● Your goal
With the first line below as the start and the line containing "680x490 pixels." as the end, copy every line between them exactly, ends included.
-------- Given records --------
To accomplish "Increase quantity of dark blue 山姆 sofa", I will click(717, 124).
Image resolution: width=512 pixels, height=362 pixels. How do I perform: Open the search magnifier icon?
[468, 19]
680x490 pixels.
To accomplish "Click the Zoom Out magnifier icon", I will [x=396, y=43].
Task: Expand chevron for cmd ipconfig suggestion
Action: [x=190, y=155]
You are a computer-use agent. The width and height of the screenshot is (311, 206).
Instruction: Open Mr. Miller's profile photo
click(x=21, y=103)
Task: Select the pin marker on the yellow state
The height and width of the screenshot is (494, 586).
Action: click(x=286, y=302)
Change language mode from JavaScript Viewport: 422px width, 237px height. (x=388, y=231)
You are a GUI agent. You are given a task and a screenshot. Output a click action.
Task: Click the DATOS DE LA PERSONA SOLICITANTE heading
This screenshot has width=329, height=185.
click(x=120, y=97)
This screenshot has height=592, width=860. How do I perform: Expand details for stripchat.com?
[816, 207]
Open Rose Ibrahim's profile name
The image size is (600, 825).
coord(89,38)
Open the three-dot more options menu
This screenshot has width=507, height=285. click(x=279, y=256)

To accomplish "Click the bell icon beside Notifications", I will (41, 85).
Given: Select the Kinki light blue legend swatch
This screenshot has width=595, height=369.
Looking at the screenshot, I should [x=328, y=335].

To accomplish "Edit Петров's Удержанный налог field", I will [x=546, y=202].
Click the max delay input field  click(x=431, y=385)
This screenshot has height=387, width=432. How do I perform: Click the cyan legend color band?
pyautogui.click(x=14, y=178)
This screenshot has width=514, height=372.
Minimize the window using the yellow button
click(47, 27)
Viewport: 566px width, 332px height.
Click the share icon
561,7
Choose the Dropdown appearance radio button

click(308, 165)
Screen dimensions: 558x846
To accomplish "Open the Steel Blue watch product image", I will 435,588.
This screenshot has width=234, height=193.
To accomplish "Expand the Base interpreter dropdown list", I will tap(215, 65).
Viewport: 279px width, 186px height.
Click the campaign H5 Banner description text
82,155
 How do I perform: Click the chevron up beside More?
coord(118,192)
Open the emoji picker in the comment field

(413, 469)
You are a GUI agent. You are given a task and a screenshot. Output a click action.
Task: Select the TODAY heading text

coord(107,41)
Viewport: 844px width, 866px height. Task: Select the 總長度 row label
--------
● Finished task
To accomplish "Increase quantity of dark blue 山姆 sofa", I will click(717, 124).
Image resolution: width=512 pixels, height=362 pixels. How do I perform: Open the search magnifier icon?
[468, 19]
680x490 pixels.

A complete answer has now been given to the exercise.